» **What you have to do**
The data follows this line. Copy verbatim the line with "The image size is (232, 191)." and each line after it to the end.

» **Records provided**
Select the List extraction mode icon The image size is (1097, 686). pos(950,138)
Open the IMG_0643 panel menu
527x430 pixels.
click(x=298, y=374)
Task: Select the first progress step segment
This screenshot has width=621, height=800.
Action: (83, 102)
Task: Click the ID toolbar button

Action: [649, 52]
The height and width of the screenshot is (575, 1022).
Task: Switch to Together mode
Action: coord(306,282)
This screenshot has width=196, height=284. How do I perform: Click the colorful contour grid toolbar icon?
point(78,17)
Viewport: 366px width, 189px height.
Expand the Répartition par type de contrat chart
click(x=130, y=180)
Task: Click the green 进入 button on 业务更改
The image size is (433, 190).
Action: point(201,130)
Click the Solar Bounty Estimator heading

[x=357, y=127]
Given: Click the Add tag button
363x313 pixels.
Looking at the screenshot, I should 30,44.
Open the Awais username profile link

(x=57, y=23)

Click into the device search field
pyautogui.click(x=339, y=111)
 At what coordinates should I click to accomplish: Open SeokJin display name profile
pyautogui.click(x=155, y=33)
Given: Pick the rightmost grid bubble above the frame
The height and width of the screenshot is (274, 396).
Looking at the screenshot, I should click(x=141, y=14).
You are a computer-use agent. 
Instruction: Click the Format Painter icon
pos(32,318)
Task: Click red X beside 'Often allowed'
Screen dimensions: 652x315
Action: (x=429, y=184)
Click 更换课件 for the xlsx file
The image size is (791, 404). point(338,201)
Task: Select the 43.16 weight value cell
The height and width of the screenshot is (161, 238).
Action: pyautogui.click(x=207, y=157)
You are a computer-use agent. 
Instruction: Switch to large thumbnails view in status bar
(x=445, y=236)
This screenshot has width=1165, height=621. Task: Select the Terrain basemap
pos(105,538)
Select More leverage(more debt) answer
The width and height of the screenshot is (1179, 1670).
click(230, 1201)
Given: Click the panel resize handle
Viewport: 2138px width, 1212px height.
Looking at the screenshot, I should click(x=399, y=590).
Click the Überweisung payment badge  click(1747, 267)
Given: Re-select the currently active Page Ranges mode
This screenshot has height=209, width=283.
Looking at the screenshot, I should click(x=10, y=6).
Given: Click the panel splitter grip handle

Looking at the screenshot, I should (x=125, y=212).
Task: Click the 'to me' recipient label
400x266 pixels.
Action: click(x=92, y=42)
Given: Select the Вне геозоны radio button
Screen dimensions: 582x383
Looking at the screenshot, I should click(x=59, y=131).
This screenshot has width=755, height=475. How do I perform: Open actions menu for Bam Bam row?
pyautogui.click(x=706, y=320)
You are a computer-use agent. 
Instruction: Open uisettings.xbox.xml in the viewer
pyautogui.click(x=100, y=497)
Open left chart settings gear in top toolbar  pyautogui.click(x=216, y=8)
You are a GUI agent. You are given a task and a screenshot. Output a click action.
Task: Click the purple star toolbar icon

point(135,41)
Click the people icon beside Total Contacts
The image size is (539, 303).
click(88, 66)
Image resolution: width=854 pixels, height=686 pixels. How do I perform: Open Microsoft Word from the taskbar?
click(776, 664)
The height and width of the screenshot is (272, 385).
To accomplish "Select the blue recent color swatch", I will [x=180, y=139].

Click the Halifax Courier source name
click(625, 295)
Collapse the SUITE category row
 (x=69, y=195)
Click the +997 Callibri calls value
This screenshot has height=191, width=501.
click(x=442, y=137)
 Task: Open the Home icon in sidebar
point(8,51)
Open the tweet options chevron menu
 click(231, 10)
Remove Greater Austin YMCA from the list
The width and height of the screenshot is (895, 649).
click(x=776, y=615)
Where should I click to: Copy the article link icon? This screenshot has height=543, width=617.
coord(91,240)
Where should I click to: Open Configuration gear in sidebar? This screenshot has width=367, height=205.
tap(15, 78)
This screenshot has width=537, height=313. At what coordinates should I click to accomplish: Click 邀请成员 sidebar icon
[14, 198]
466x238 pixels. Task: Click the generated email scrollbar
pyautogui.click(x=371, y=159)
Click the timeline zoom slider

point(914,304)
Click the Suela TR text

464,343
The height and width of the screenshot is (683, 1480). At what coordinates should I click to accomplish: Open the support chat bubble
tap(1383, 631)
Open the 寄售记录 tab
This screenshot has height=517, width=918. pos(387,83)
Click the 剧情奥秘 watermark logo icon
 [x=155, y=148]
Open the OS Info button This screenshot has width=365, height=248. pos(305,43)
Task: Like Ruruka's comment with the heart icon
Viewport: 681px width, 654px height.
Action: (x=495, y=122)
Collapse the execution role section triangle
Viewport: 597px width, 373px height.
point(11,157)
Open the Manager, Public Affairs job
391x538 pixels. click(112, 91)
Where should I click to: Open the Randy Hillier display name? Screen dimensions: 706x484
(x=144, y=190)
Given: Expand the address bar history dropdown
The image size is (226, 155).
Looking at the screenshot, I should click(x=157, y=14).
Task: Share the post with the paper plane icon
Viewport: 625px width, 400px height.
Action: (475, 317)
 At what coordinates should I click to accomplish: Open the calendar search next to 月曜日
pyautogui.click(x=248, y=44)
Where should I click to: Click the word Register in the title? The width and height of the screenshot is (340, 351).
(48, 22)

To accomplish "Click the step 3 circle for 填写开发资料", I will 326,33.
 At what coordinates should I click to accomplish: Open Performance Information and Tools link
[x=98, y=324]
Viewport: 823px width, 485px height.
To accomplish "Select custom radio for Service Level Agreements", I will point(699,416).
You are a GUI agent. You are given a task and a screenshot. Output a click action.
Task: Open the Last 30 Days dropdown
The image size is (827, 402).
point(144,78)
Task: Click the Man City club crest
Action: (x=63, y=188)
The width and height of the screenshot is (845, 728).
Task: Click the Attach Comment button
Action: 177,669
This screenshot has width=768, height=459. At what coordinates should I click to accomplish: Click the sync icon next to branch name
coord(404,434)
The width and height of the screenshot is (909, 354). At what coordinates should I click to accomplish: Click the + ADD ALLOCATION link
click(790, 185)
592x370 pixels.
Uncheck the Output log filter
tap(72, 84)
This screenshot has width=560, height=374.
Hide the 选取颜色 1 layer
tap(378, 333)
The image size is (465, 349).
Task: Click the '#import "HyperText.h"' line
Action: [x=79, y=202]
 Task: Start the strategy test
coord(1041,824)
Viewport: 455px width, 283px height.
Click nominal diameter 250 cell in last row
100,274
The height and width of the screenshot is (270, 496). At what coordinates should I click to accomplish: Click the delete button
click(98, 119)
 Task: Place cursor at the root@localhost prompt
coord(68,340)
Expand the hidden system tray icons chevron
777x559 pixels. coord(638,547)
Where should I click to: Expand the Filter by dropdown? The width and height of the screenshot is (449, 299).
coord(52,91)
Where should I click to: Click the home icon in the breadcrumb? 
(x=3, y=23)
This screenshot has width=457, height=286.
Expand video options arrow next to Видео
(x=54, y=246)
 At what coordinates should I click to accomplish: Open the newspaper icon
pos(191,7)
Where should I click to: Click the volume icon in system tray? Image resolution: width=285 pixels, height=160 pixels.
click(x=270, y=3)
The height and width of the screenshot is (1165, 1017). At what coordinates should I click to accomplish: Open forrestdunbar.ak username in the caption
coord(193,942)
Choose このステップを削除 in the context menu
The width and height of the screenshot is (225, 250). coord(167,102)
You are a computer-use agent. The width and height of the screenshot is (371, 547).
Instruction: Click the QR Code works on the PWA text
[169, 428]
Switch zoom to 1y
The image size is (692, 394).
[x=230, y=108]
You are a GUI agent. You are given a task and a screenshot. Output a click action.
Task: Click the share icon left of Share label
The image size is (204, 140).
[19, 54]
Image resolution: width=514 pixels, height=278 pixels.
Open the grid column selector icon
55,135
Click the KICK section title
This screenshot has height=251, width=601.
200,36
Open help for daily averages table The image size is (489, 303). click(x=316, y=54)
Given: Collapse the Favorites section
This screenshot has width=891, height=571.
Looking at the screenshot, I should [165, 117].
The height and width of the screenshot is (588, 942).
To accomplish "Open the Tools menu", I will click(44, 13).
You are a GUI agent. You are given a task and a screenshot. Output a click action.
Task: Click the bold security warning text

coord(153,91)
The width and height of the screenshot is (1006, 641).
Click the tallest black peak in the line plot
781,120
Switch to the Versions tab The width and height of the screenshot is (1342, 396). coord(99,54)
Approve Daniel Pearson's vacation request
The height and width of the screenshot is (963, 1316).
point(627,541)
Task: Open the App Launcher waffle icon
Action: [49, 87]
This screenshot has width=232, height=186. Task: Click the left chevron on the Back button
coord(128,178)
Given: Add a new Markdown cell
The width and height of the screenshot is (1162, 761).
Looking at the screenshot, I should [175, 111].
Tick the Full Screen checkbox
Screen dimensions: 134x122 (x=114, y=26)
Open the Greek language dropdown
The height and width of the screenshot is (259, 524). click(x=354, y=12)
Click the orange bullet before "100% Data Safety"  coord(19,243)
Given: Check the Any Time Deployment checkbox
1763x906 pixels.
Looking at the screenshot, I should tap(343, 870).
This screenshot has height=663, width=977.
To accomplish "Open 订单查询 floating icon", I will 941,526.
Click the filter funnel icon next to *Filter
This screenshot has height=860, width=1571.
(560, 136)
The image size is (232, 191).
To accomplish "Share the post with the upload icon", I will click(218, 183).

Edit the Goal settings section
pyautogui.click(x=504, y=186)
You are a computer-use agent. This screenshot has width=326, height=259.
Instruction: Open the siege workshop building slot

» **Answer section**
The image size is (232, 191).
To accomplish "Share the post with the upload icon", I will click(218, 183).

Edit the Goal settings section
pyautogui.click(x=504, y=186)
You are a computer-use agent. This screenshot has width=326, height=259.
Instruction: Open the siege workshop building slot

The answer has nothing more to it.